Песня, которую она пела, была заунывна и однообразна. Но она тронула Фридерика еще сильнее, чем первая. То была думка про весну, невыразимо грустная. Но чем дольше пела девочка, тем лучше он понимал эту грусть. Он и сам испытывал ее ранней весной. Смутное, сладкое чувство, которое поляки называют Zal – тоска, смешанная с надеждой. Стремление вдаль – и любовь к родному краю, не позволяющая покинуть его…
Ганка остановилась. Но не оттого, что у нее прервался голос. Так подсказывала сама песня: жаль хаты, речки, косматого дуба, любимого сокола, – и не знаешь, чего больше жаль, на чем остановить прощальный взгляд…
– Ты часто здесь гуляешь? («Боже мой, какой глупый вопрос!»)
Она улыбнулась с видом превосходства.
– Где уж мне гулять! Работы много. Так только, сегодня…
Она соскочила с забора.
И опять ему показалось, что он уже давно бывал в этих местах. И песни эти слышал.
Глава одиннадцатая
Семейство Думашей было несчастливое. Мать умерла вскоре после рождения Ганки, а через год после того средняя сестра, двенадцатилетняя девочка, утонула в проруби, провалившись с ведрами под лед. С тех пор пронесся по деревне смутный слух, что Думаши – люди отмеченные, сам бог на них сердит, а с того дня, как отец, каретник Думаш, простудился и надолго слег в постель, это общее мнение утвердилось: должно быть, в его роду были великие грешники. К старшей сестре Ганки не сватались женихи. И Ганке, вероятно, предстояла та же участь молчаливой, работящей вековухи.
Но Ганка не принадлежала к числу смиренных и покорных детей божьих. Со своей обреченностью она не мирилась и ждала счастья. Но затаила обиду (сама не знала, на кого: на бога или людей) и начала сторониться своих подруг и сверстников.
В семье Ганки по целым дням молчали, и ей самой иногда казалось, что она разучилась говорить. На сердце залегла тяжесть и не проходила, только рождала скупые, злые слезы.

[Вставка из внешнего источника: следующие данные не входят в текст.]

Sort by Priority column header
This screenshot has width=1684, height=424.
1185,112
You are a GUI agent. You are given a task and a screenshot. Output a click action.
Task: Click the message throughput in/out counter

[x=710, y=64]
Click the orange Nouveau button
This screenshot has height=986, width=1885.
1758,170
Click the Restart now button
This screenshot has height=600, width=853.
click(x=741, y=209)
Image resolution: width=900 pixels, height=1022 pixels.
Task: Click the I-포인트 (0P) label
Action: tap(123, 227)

Облегчение наступило неожиданно.
Отцу было совсем плохо. Начиналась зима. Сестра велела Ганке набрать в лесу хвороста. Ганка с тоской поглядывала на свинцовое небо. Рассеянно собирала она хворост, то спешила, то останавливалась. Вдруг увидела на небе ясный голубой просвет и, словно повинуясь какому-то приятному воспоминанию, тихо запела. Не с ума ли сошла? Но песня успокоила ее, и она вернулась домой почти веселая.
У Ганки был тонкий слух и хорошая память. Но прежде она редко пела: ей казалось, что люди поют лишь тогда, когда у них легко на душе. Теперь же, когда песня помогла ей справиться с тоской, она постигла ее новое значение – как утешительницы и единственного друга.
При посторонних Ганка не решалась петь. У нее возникло и укрепилось суеверие, что если кто-нибудь услышит ее, она будет наказана богом. Снилось ли ей или действительно было такое предание о подруге-песне, которая утешала сиротку: «Я буду прилетать к тебе, но смотри, никто не должен знать об этом!» А сиротка предала песню, запела при других и была за это наказана.